De l’indifférence comme méthode et arme

Le360

ChroniqueComme pas mal de gens, j’ai regardé jeudi 26 mai le documentaire de M. Lopez sur la monarchie. Je n’en dirai rien car il n’y a rien à en dire. Le défilé des personnages qui répètent depuis longtemps les mêmes litanies est pathétique. Laissons-les entre eux. Oublions-les. Passons à autre chose.

Le 30/05/2016 à 11h02

Je me souviens d’une phrase lue dans un roman du siècle dernier où il est question d’un personnage qui «marche tranquille, indifférent comme un grand seigneur que rien n’étonne». Cette attitude a de la noblesse et de la hauteur. Etre indifférent, ce n’est pas avoir du dédain ou du mépris, c’est juste se tenir à l’écart pour ne pas être dérangé, désorienté par ceux qui cherchent à ce que vous perdiez votre équilibre, votre calme et tomber dans le piège de leur agression. Quand on parvient à ce qu’on ne soit touché que par les choses importantes, celles qui méritent une réaction, une réponse, quand on sait établir la distance nécessaire entre soi et les autres, on peut dire qu’on a fait de l’indifférence une méthode et une arme.

Balzac détestait l’indifférence. Il écrit dans «Béatrix»: «C’est la vie, elle est préférable avec ses blessures et ses douleurs, aux noires ténèbres du dégoût, au poison du mépris, au néant de l’abdication, à cette mort du cœur qui s’appelle l’indifférence». En même temps le commerce des hommes est plein d’embûches et de coups fourrés. Il faut avoir vécu longtemps et avoir traversé des mers et des épreuves pour atteindre ce sommet de la sérénité qu’est l’indifférence. Quand elle est «mort du cœur», elle est sécheresse et dureté. Nous n’en sommes pas là.

Nous, citoyens marocains, devons cultiver l’indifférence à l’égard de ceux dont le but entêté est de détruire la paix et la stabilité dont jouit notre pays. Nous sommes tous assez critiques de ce qui se passe chez nous. Nous connaissons nos faiblesses et nos fléaux. Nous le disons souvent: nous ne sommes pas parfaits. Nous avons même tendance à être, entre nous, plus sévères que les observateurs de l’extérieur, mais nous ne supportons pas le regard critique quand il vise un but non avoué et qui tente de faire mal.

Comme pas mal de gens, j’ai regardé jeudi 26 mai le documentaire de M. Lopez sur la monarchie. Je n’en dirai rien, car il n’y a rien à en dire. Le défilé des personnages qui répètent depuis longtemps les mêmes litanies est pathétique. Laissons-les entre eux. Oublions-les. Passons à autre chose.

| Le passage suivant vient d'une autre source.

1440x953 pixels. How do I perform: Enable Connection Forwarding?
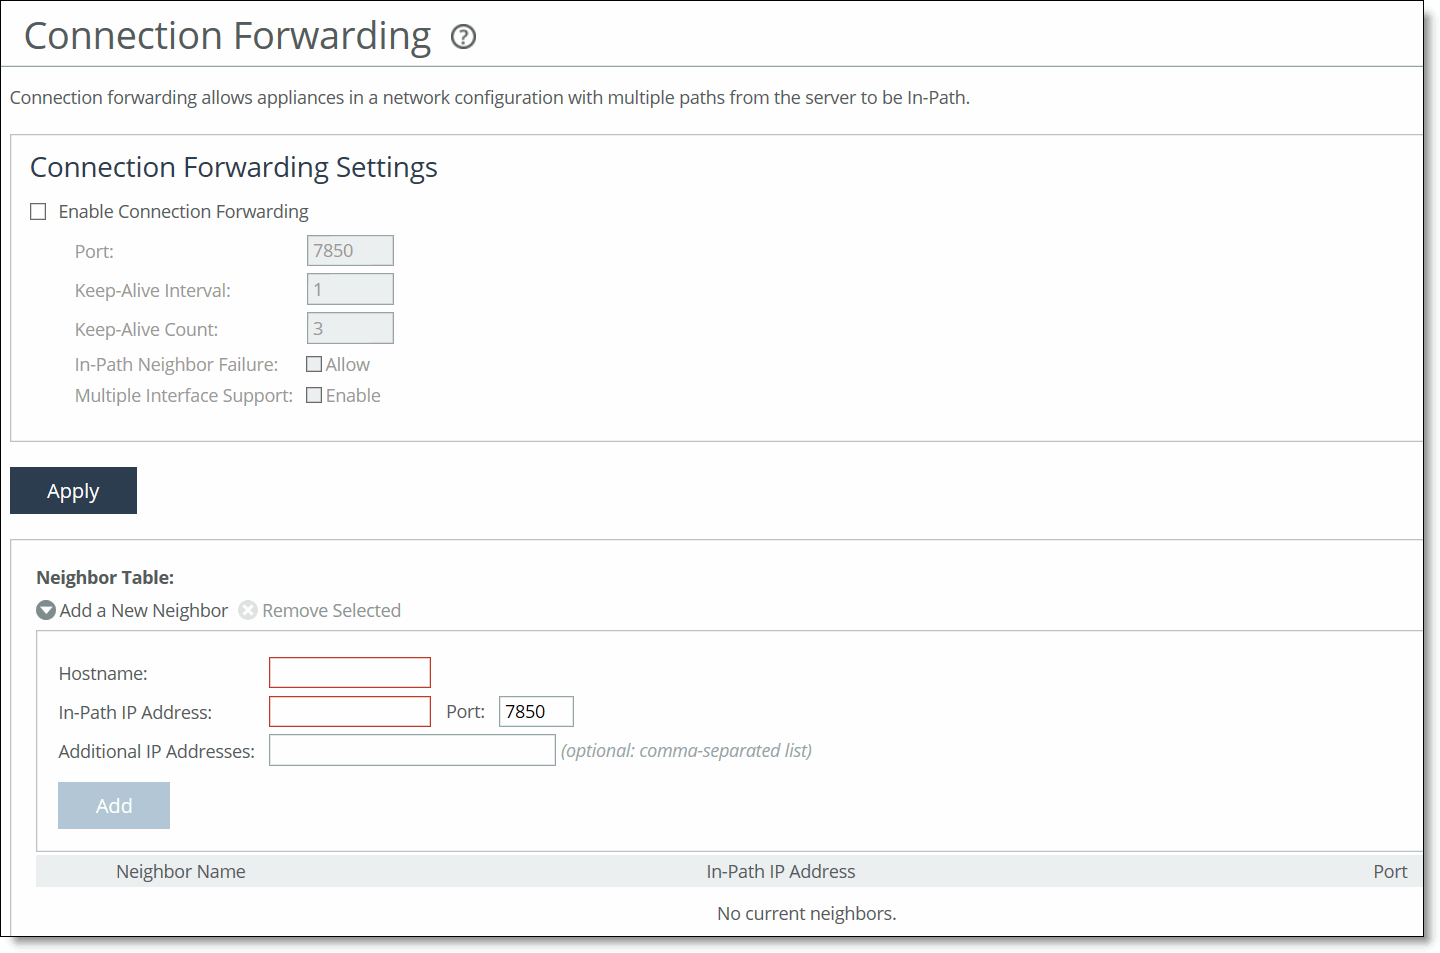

Cependant, le Maroc subit des attaques venant de plusieurs directions. Cela dépasse la mauvaise foi affichée du documentaire de M. Lopez. D’un côté, soyons indifférents, de l’autre restons vigilants et défendons ce que nous sommes de manière intelligente, ferme et en même temps subtile.

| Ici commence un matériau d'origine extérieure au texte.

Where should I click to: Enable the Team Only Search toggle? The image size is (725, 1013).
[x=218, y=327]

L‘état du monde arabe est assez douloureux. On dirait que la santé relative et la stabilité certaine du Maroc dérangent certains. Ils voudraient nous voir “syrianisés” ou “irakanisés” ! L’horreur absolue. Aucun Etat arabe n’est à l’abri d’une déstabilisation. L’Amérique et Israël se frottent les mains quand ils constatent le désastre du monde arabo musulman. Les divisions, les déchirures, les trahisons minent le monde arabe, entité virtuelle qui n’a jamais réellement existé. Pendant ce temps-là, Israël poursuit en toute impunité la colonisation des territoires palestiniens, traite par le mépris toute proposition de négociation, et avance en accumulant les faits accomplis. Il sait qu’aucun pays arabe n’est en mesure de s’opposer à sa politique coloniale et raciste, il en est même qui sont ses alliés objectifs. Les Palestiniens sont eux-mêmes divisés. Alors dans ce tableau dramatique, le Maroc émerge, il trace son chemin et poursuit son développement tout en sachant qu’il lui reste beaucoup à faire.

Soyons à l’image de ce «grand seigneur que rien n’étonne» et marchons en avant sans oublier que nos failles et défauts sont plus nombreux que nos qualités.